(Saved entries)
* * * *
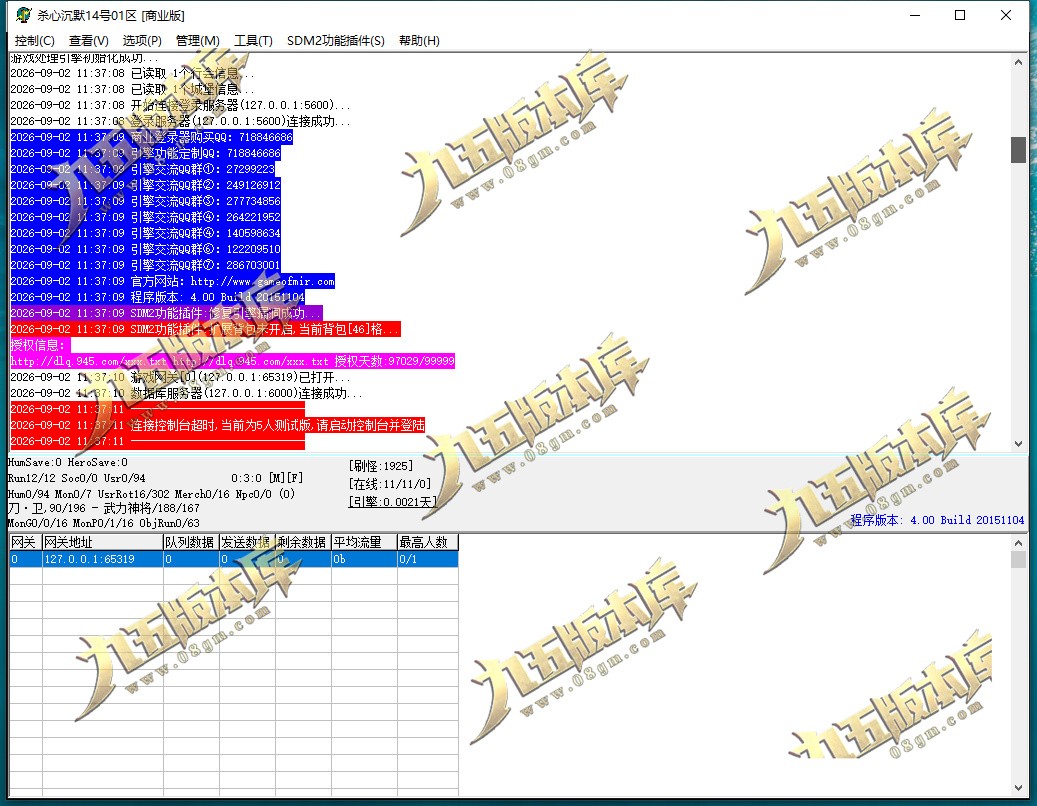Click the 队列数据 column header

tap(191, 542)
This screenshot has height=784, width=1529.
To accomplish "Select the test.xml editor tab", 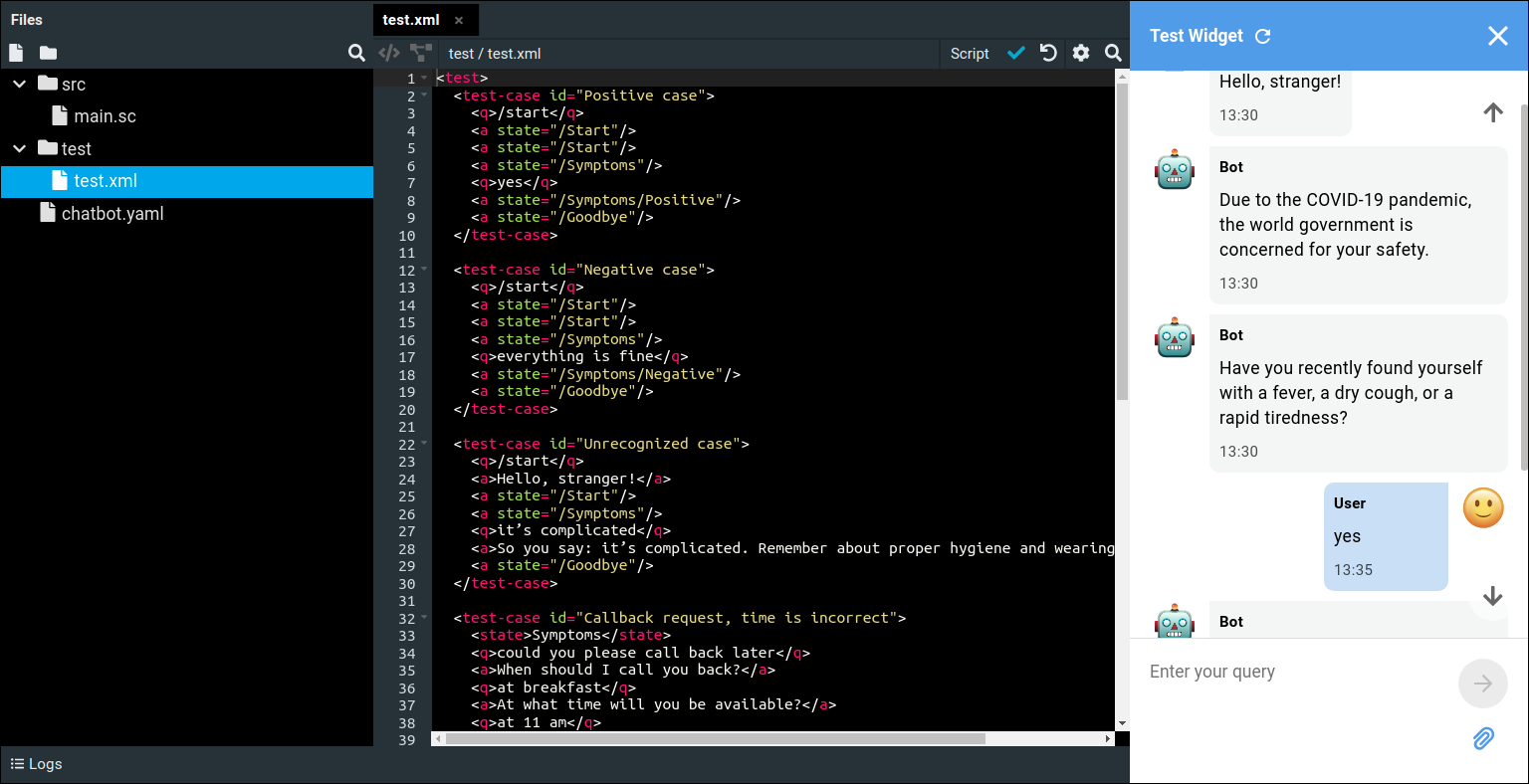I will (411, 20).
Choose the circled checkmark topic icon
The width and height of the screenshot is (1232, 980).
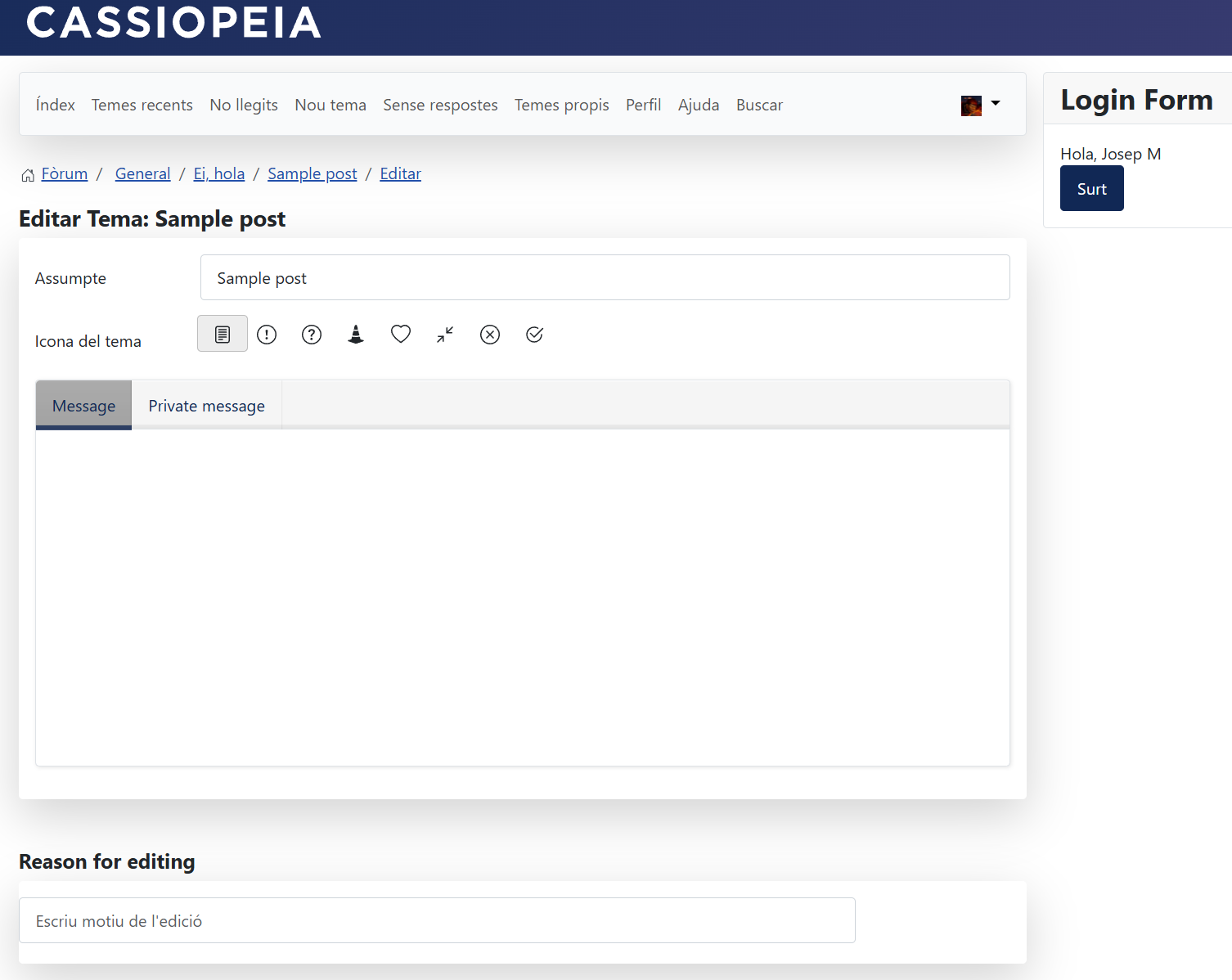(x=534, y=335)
* * * *
Which lines run from the one that holds "Choose the circled checkmark topic icon" to the final line of the records above? Return them exactly, and skip the pictures.

Choose the circled checkmark topic icon
The width and height of the screenshot is (1232, 980).
(x=534, y=335)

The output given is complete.